■ **TO BE DONE**
Can you reproduce the records word for word, from their first line through the line containing "This screenshot has width=1000, height=529.", with both of those lines included?
[Start of STORED ROWS]
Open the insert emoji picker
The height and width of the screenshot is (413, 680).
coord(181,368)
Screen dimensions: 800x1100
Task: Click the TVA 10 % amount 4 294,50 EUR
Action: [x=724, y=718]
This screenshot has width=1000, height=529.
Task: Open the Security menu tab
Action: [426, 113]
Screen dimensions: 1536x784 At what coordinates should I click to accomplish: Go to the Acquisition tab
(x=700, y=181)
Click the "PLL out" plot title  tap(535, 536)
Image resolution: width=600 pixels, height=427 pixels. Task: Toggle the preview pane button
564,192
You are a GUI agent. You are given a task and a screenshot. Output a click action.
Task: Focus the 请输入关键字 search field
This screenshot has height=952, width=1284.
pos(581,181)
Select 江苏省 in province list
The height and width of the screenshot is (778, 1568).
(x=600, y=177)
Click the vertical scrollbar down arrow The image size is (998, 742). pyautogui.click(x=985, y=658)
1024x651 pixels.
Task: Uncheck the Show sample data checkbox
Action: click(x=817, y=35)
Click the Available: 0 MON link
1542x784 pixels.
[End of STORED ROWS]
■ **OUTPUT OF THE TASK**
Open the insert emoji picker
The height and width of the screenshot is (413, 680).
coord(181,368)
Screen dimensions: 800x1100
Task: Click the TVA 10 % amount 4 294,50 EUR
Action: [x=724, y=718]
This screenshot has width=1000, height=529.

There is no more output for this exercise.